Chris: I accept the concept and recognize the achievements of machine learning, but I struggle with the notion that a machine can learn love, or wonder about God, or be prepared to put skin in the game of faith? A machine might be programmed with our view of love, but that can hardly be genuine love—Big-L Love. Yet I also accept that the machine may learn to self-repair and live forever, thus achieving something we turn to God for but without turning to God. The whole notion is scary.
Kiran: We may get to a point of technological advance where we don’t need to work and will be sustained by a social wage, a universal basic income, and will have time to take care of our families and focus on our communities—as we did in pre-industrial times. Many software engineers already work from home. They will lose those jobs when the machine learns to self-code, but I am optimistic that they will have a community to care for them when that happens.
Michael: I think technology can take over part of God’s job—immortality. Fear of death is what drives us to do much of what we do, including working a lot as Kiran says. But I doubt that technology can provide the ultimate meaning (which is not the same as the fear of death) we look for in God.
Donald: Could technology shut us down? We are so dependent on it, that if it were to stop…. Are we at the tipping point of ceding control to the machine?

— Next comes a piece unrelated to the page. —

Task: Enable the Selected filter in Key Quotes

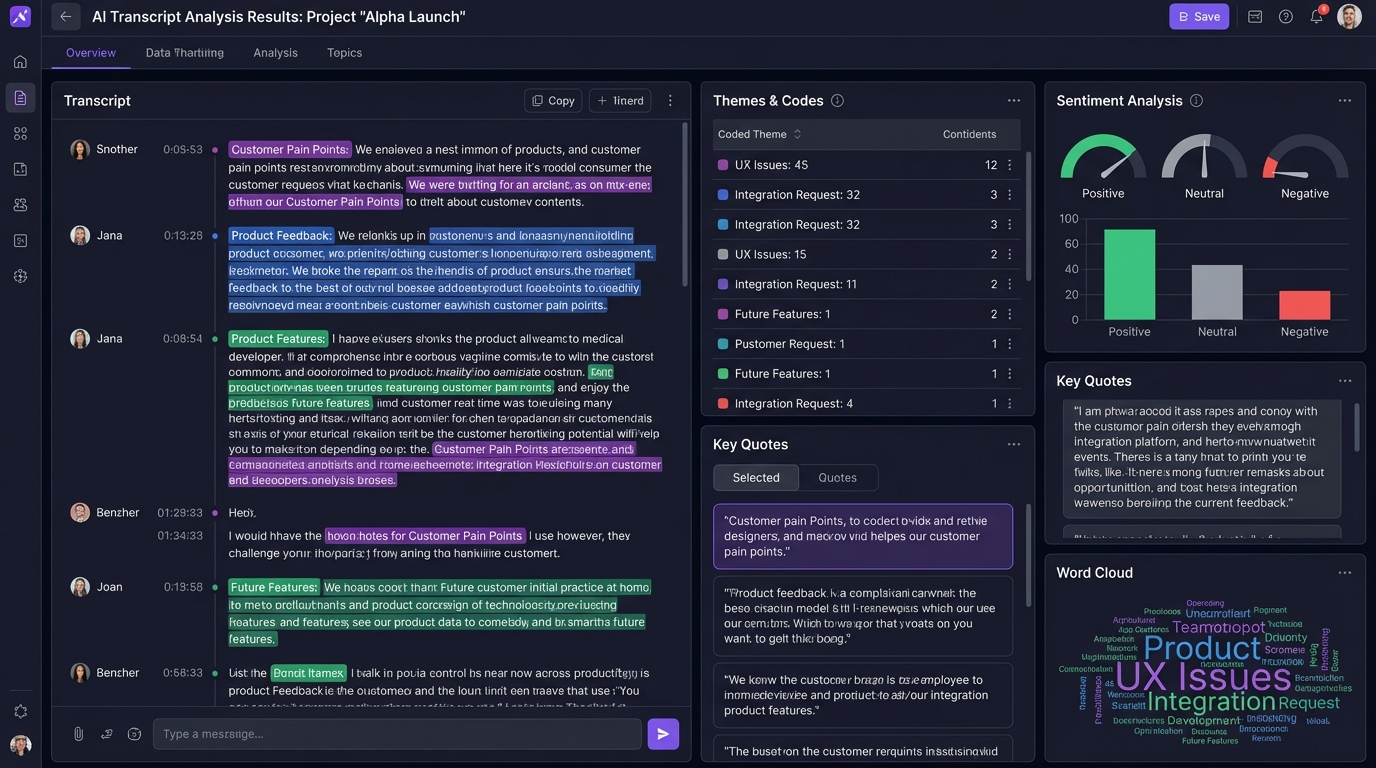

David: This is why morality must develop in the machine. It may do so in one of two ways: We can either try to teach it morality and the meaning of love and so on through machine learning, or we can let evolution take its course and wait for morality to emerge, as it has done for all sentient life to date. We are born good. not evil. Evolutionary emergence is not a mystical process, but it is so complex we may never fully understand it. There is a branch of science devoted to its study. The University of Michigan is (or was—my information is decades old) a leading center for such study. We had better hope that morality emerges rather than is absorbed from us, because our own notions of what is good and right and moral and so on are so very flawed. No-one here seems to dispute that a very powerful, AI-driven, machine is developing fast. When grandmaster Garry Kasparov was beaten at his own game, chess, by Deep Blue, he was upset not by the loss but by the cold, hard intellect of his opponent. A cold, superbly calculating, amoral being is far more to be feared than a raving lunatic possessed of a meat cleaver. We had better hope for the emergence of morality in it.